§ WORK TO BE COMPLETED
Express the lines below as a Markdown table with the columns No. and Line, starting with the line containing "Where should I click to: Click" and going on through the line containing "(x=257, y=150)", numbering them in order and omitting blank lines. Leave the pictures out of the answer.

>> begin TASK INPUT

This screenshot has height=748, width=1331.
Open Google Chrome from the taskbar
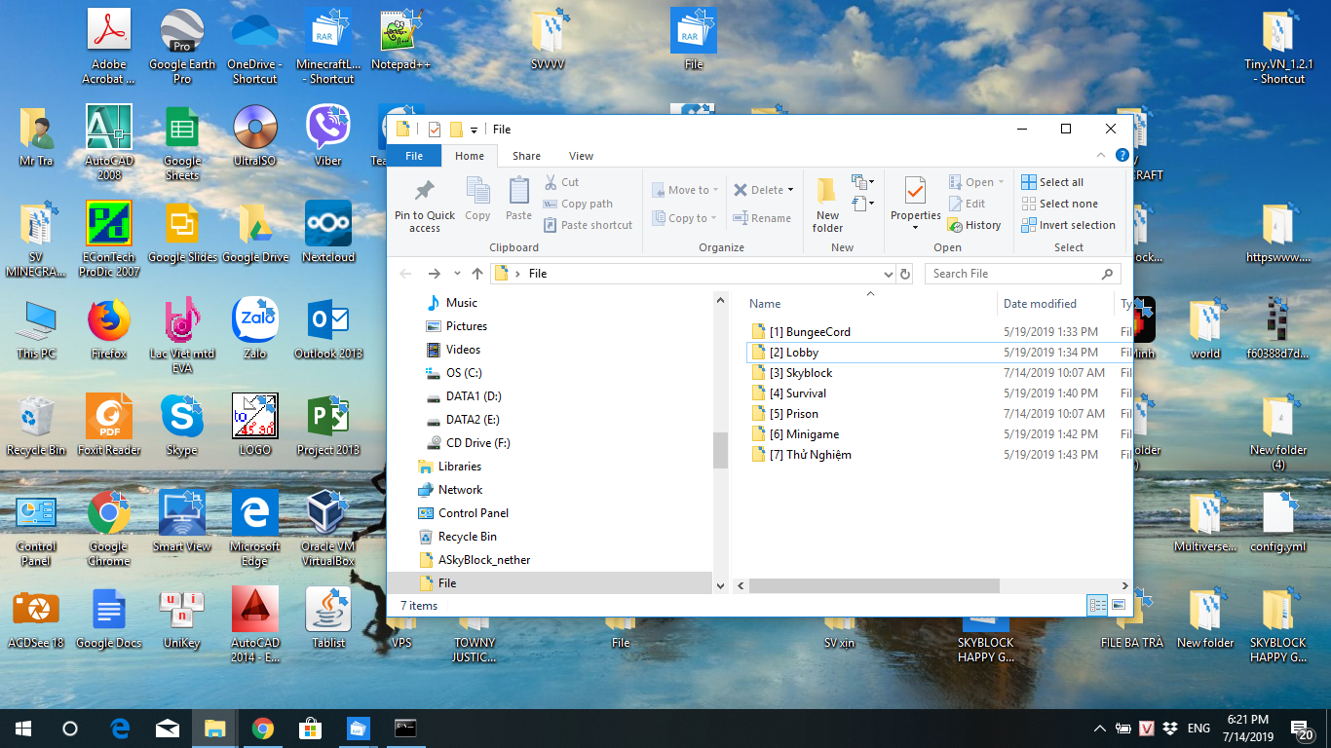coord(262,729)
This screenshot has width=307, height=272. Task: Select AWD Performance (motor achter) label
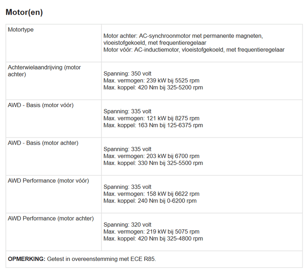point(51,218)
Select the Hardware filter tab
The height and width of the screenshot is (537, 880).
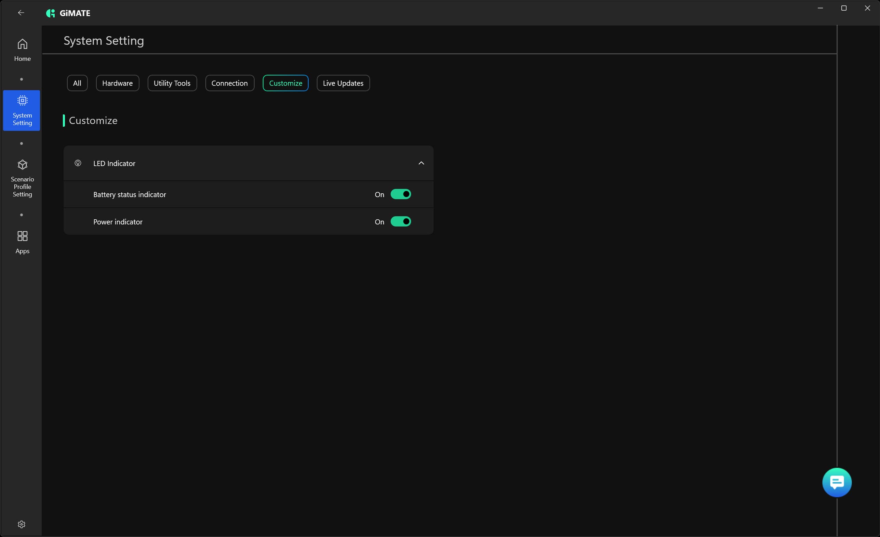click(x=117, y=83)
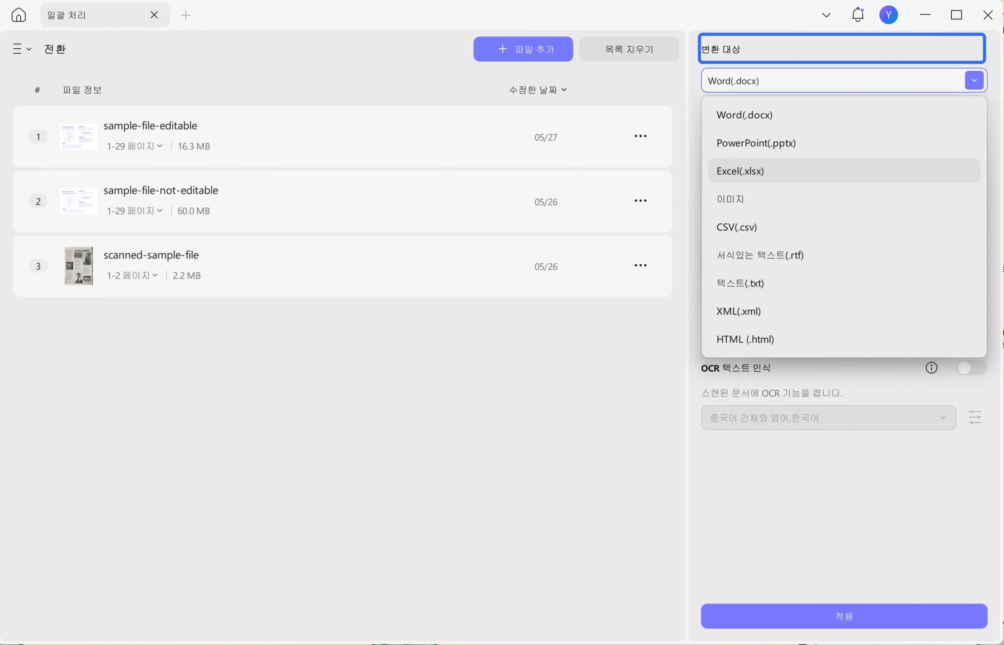Click the 파일 추가 button
The image size is (1004, 645).
pyautogui.click(x=523, y=49)
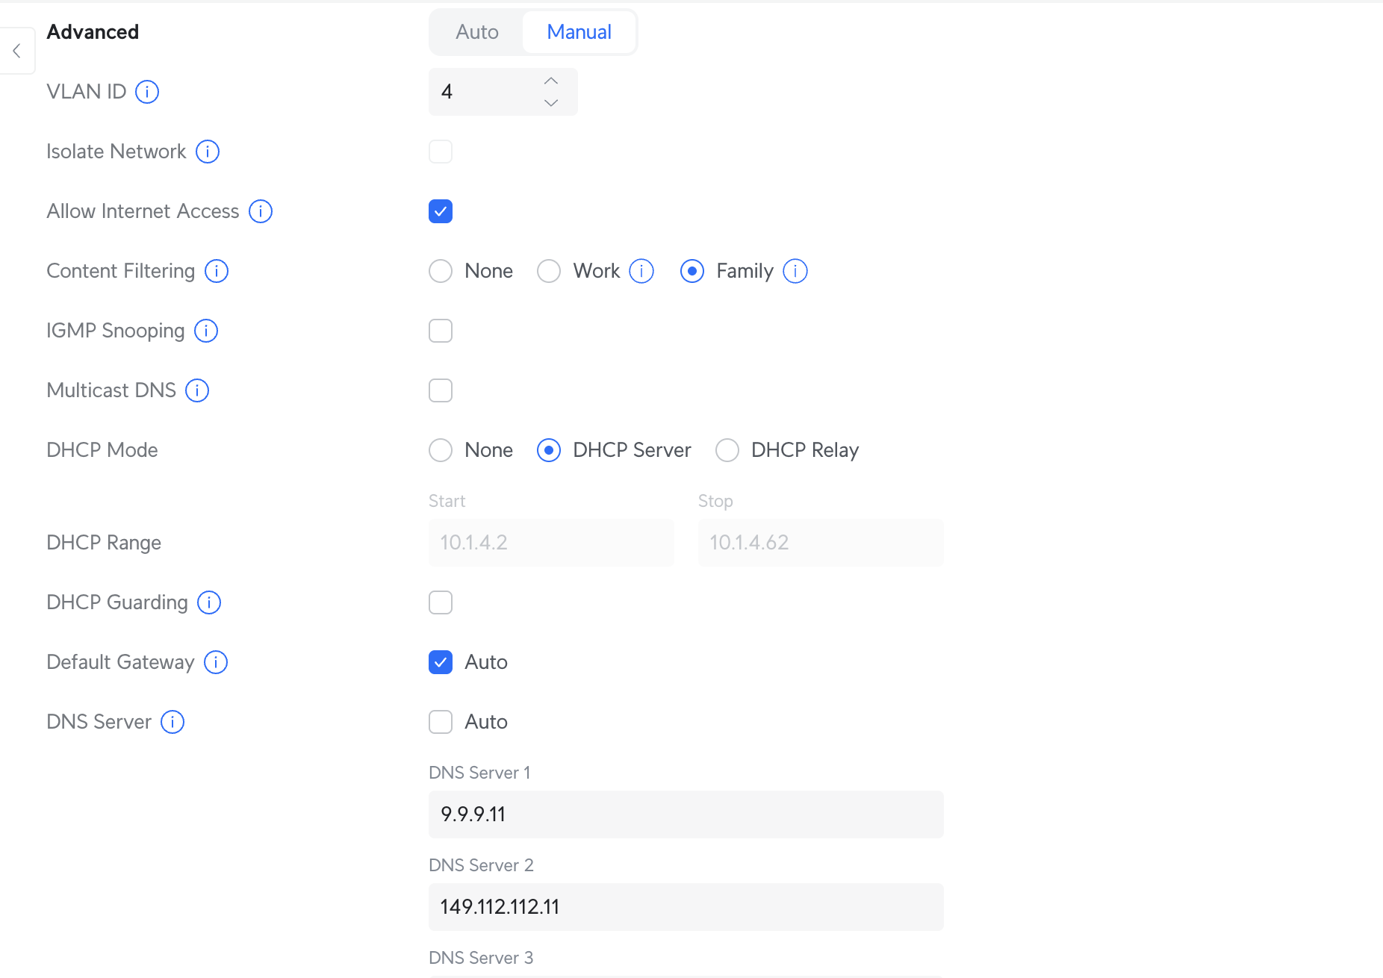Enable the IGMP Snooping checkbox
Image resolution: width=1383 pixels, height=978 pixels.
(x=441, y=331)
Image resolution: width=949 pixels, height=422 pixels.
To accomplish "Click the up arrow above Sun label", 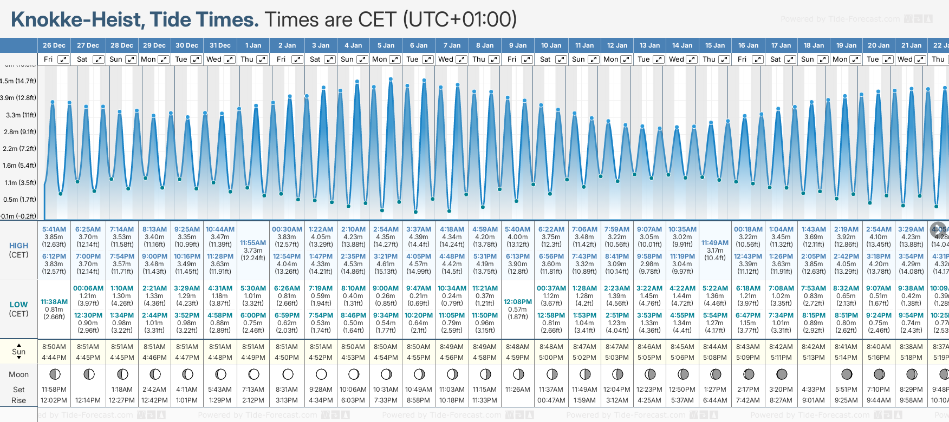I will click(19, 345).
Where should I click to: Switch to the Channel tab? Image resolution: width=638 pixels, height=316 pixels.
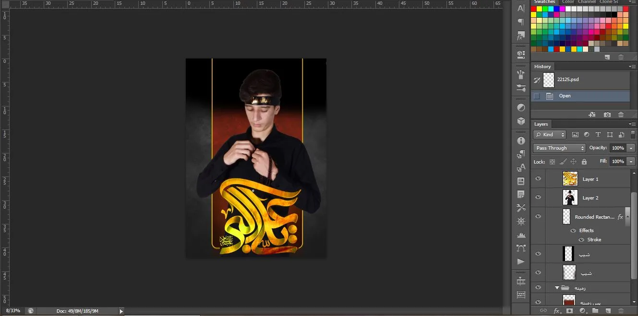click(586, 2)
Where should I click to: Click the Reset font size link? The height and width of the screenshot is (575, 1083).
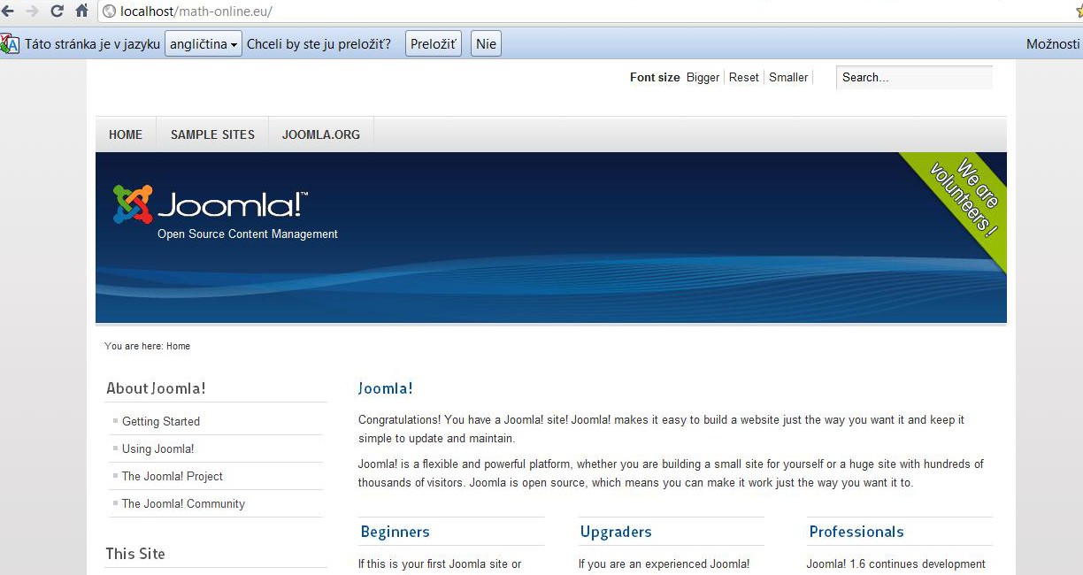[x=743, y=78]
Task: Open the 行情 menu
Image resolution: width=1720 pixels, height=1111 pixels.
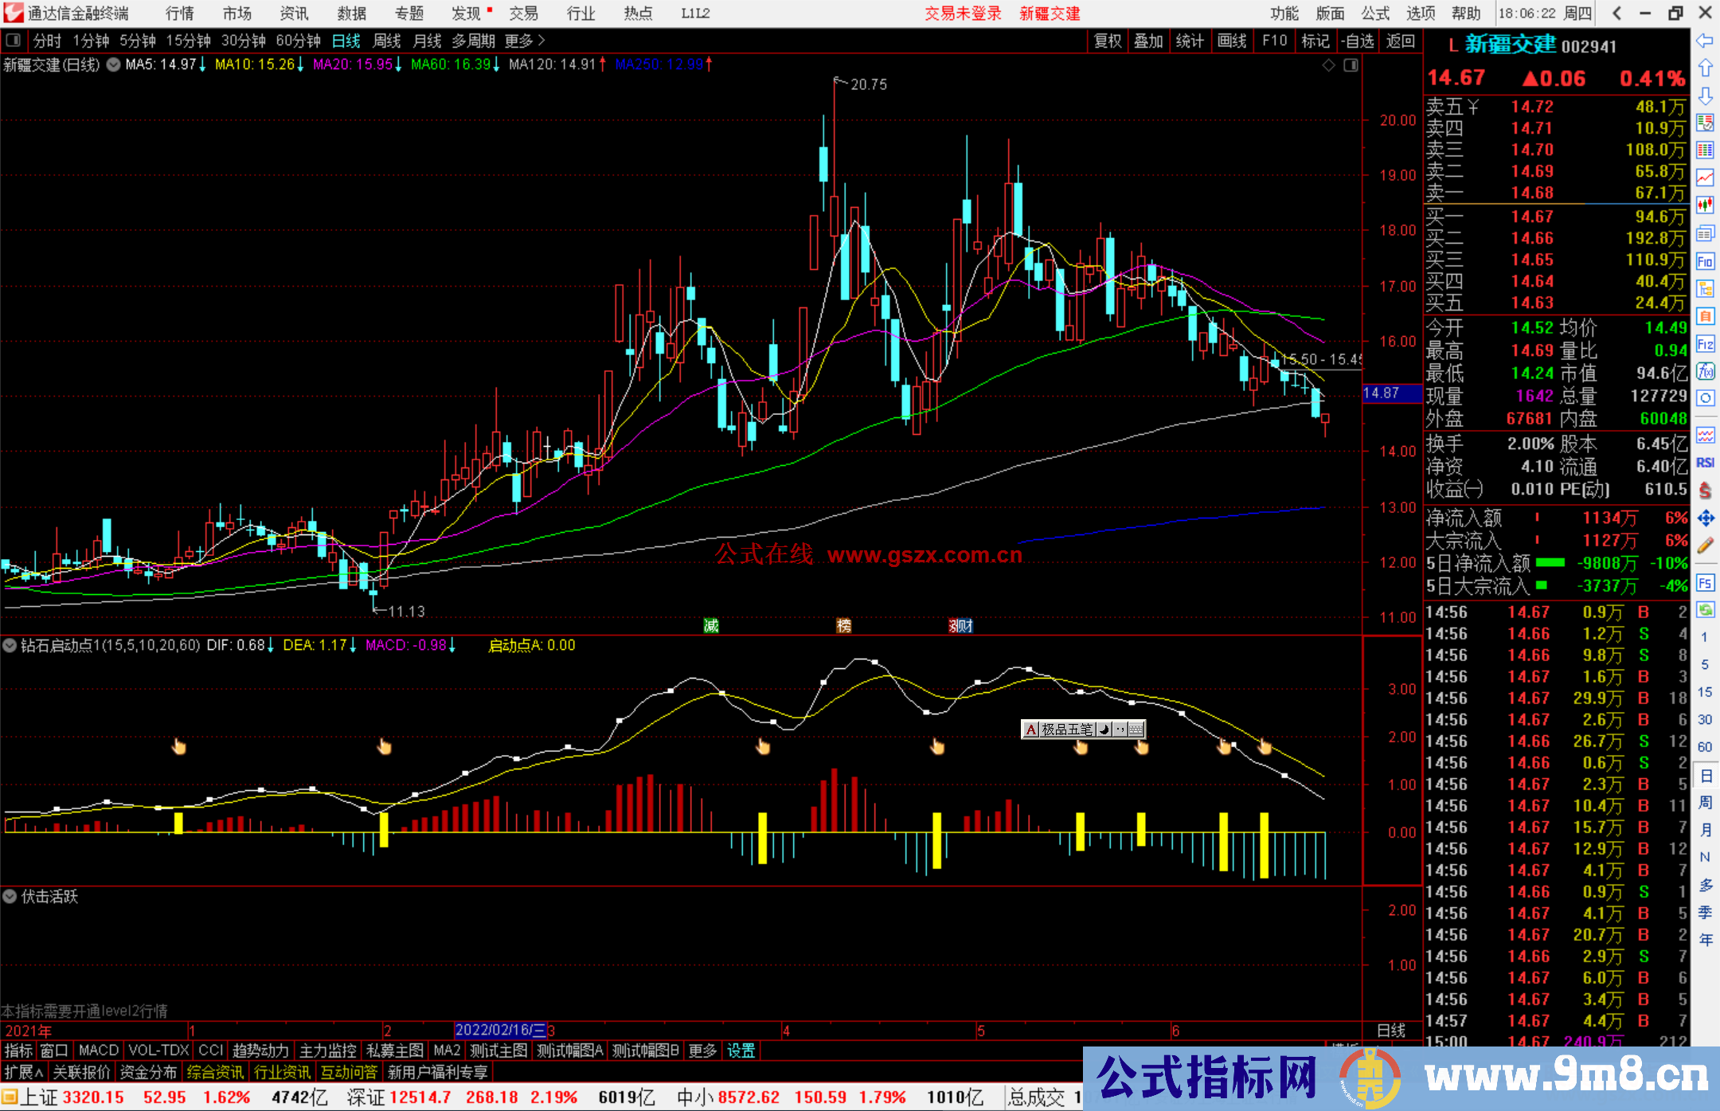Action: (180, 14)
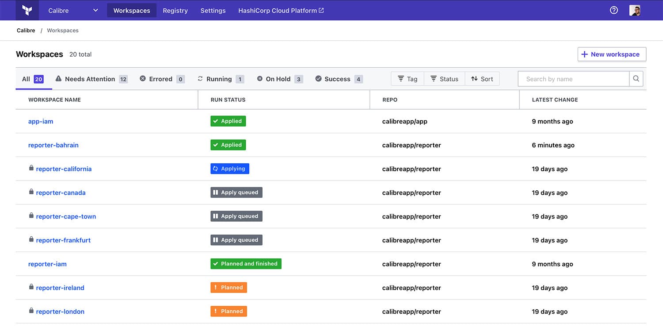Open the app-iam workspace
This screenshot has width=663, height=327.
point(41,121)
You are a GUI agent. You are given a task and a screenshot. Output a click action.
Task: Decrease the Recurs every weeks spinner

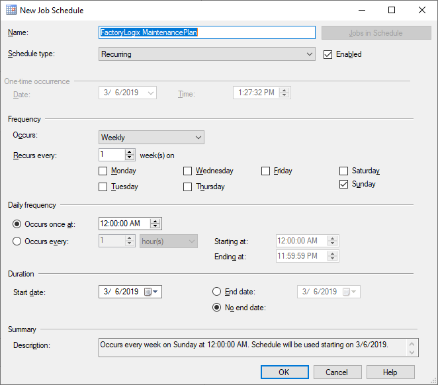[x=130, y=158]
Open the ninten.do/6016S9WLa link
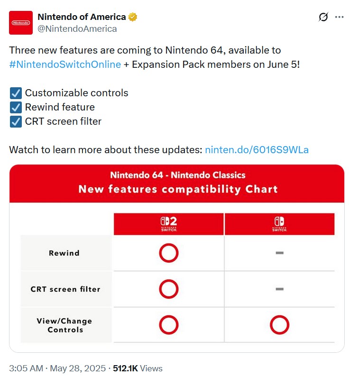 (x=257, y=150)
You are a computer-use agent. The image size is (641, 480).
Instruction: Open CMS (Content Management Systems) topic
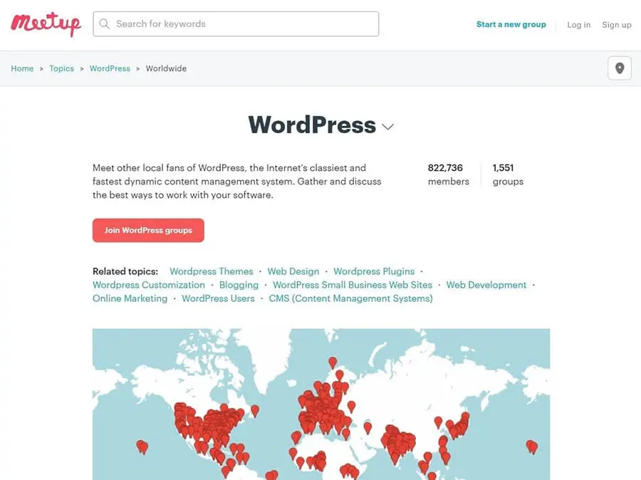pos(350,298)
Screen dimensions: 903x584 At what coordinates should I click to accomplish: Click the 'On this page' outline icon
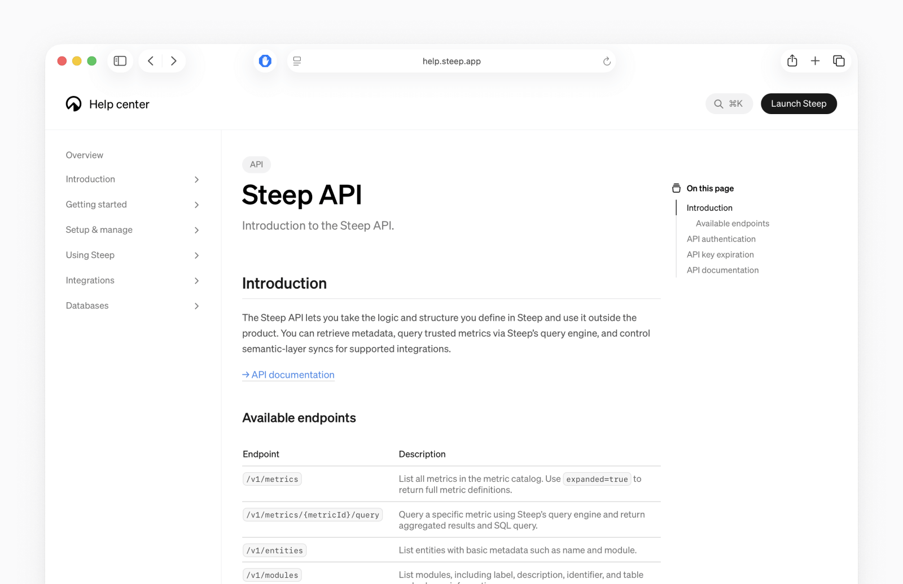click(x=676, y=188)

>> end TASK INPUT

§ RESULT OF THIS EXERCISE
| No. | Line |
|---|---|
| 1 | Where should I click to: Click the Reset font size link? The height and width of the screenshot is (575, 1083). |
| 2 | [x=743, y=78] |
| 3 | Task: Open the 行情 menu |
| 4 | Image resolution: width=1720 pixels, height=1111 pixels. |
| 5 | Action: (180, 14) |
| 6 | Open the app-iam workspace |
| 7 | This screenshot has width=663, height=327. |
| 8 | point(41,121) |
| 9 | You are a GUI agent. You are given a task and a screenshot. Output a click action. |
| 10 | Task: Decrease the Recurs every weeks spinner |
| 11 | [x=130, y=158] |
| 12 | Open the ninten.do/6016S9WLa link |
| 13 |  (x=257, y=150) |